### WHAT YOU ARE ASKED TO DO
Only the lines holding the word "computer" are wanted; copy each of them from the listing.

### EXTRACTED ENTRIES
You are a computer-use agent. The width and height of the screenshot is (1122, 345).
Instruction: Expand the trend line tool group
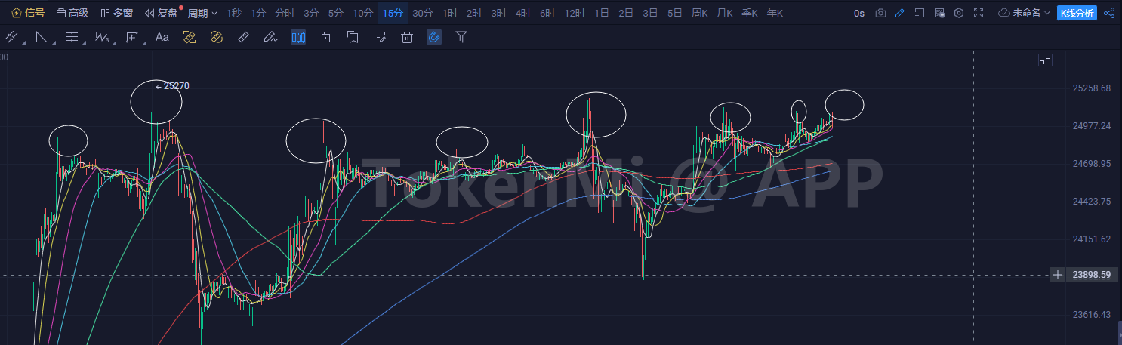(12, 37)
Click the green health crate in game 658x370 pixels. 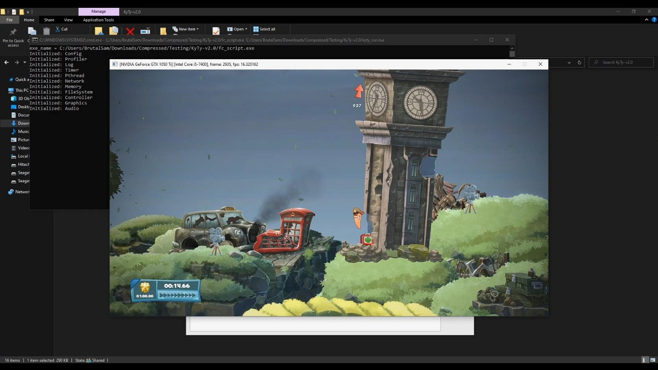(367, 239)
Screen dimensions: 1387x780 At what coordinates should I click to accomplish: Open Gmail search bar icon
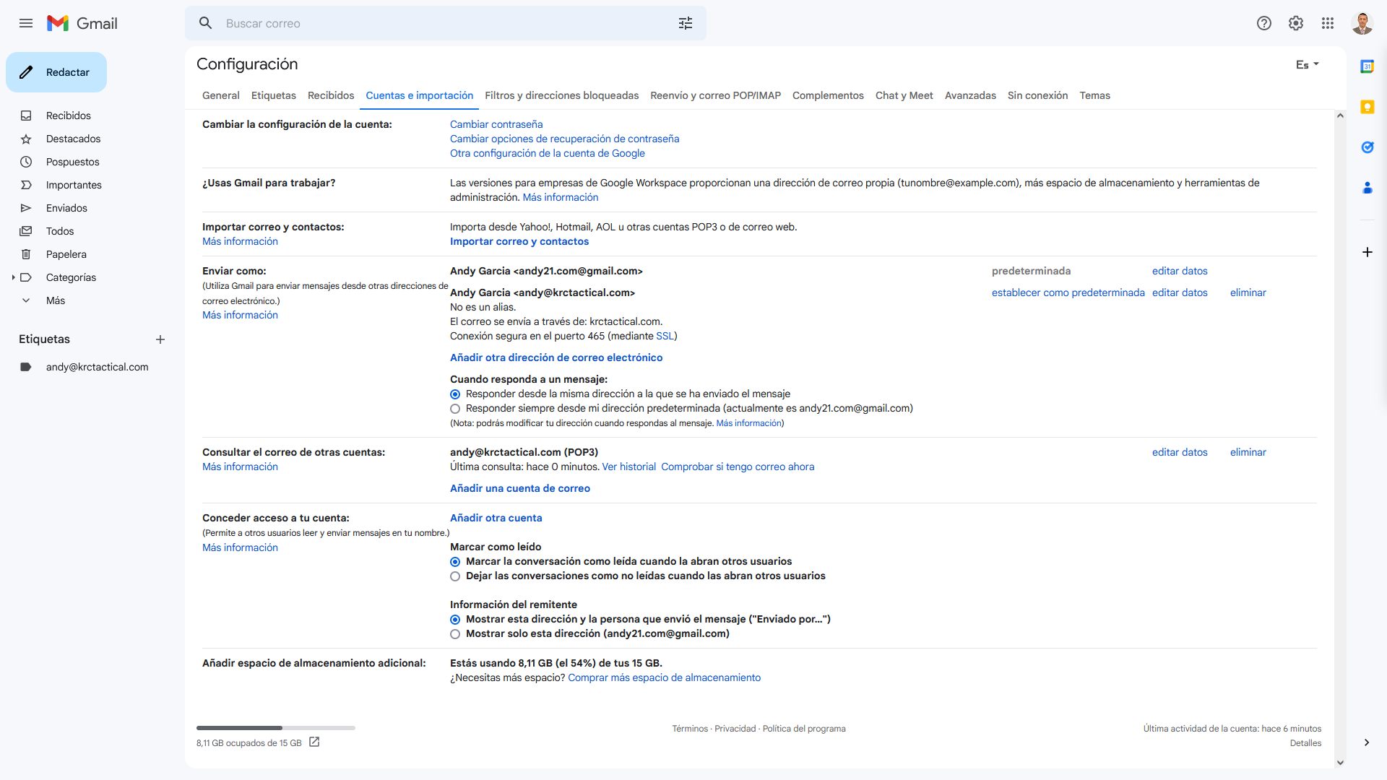tap(204, 23)
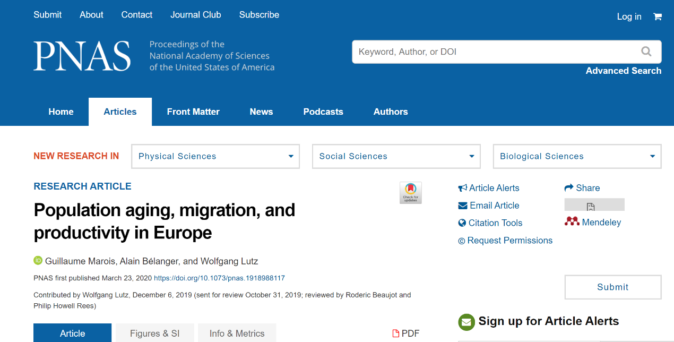Open the author ORCID icon

pyautogui.click(x=38, y=260)
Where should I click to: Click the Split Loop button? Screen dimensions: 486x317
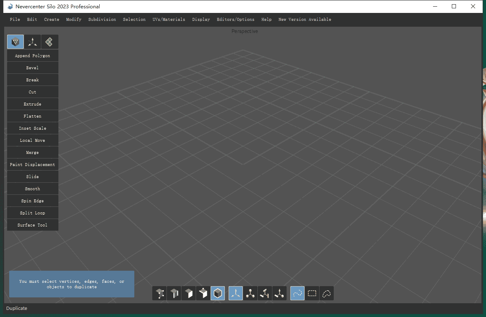click(33, 213)
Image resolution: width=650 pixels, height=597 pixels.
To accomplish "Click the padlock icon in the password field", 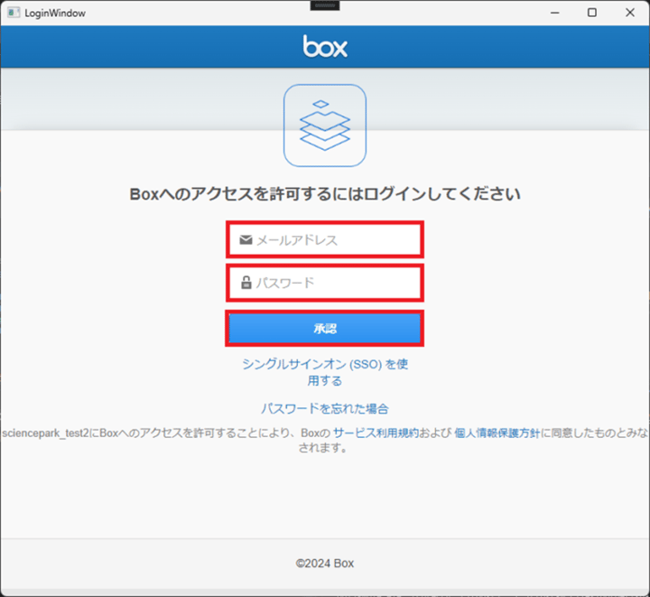I will click(246, 284).
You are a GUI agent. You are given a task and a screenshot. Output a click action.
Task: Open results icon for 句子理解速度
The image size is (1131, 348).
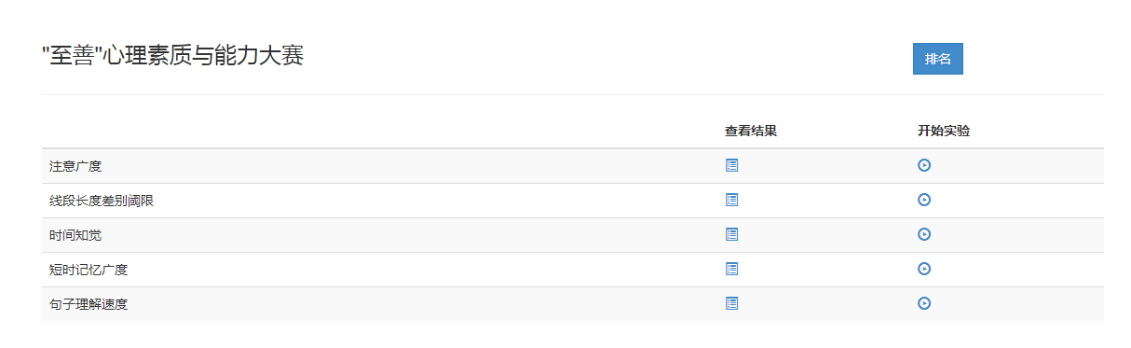[731, 303]
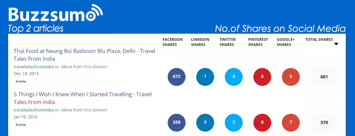The image size is (355, 136).
Task: Click the Facebook shares circle showing 672
Action: [x=177, y=77]
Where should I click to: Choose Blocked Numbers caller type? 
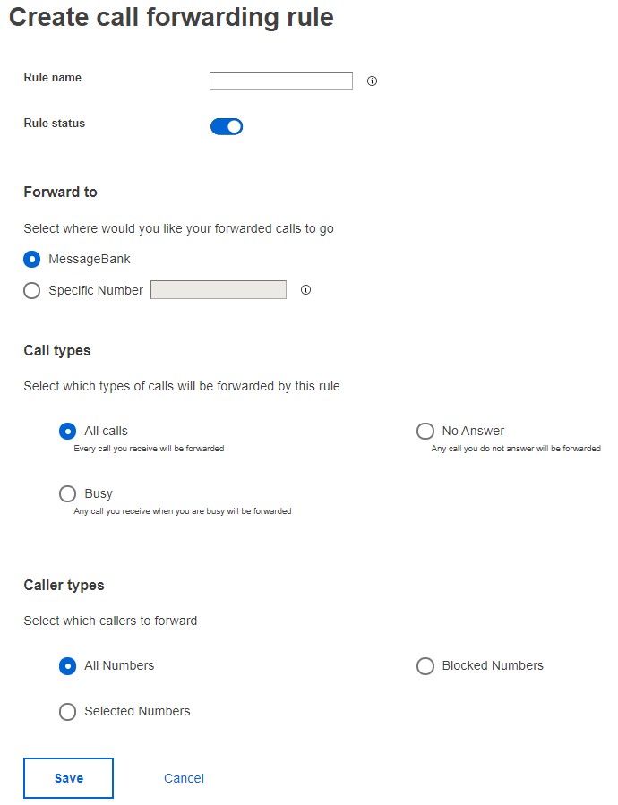tap(425, 665)
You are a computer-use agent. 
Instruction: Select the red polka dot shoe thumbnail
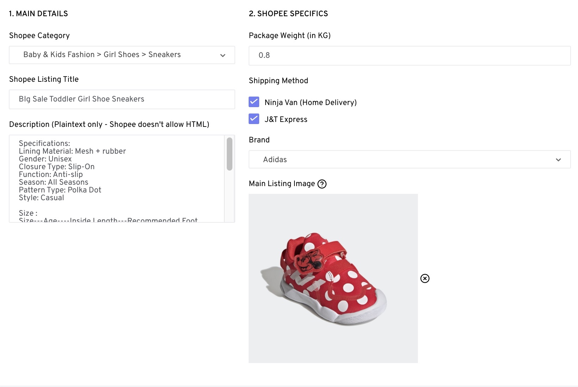pos(333,278)
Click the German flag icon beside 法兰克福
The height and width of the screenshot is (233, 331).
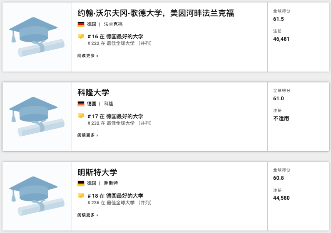pyautogui.click(x=81, y=24)
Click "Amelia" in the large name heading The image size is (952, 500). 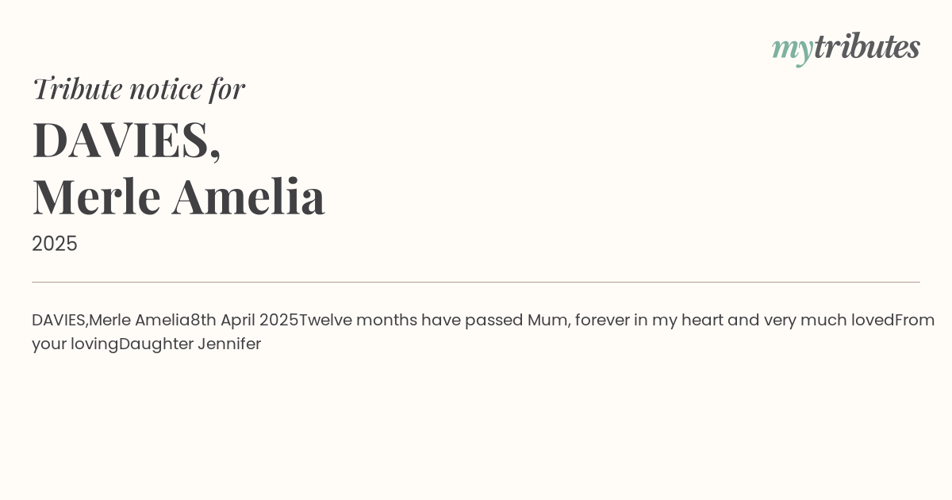[248, 196]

### TASK ANSWER
You are a computer-use agent. The width and height of the screenshot is (1122, 345).
You are a computer-use agent. 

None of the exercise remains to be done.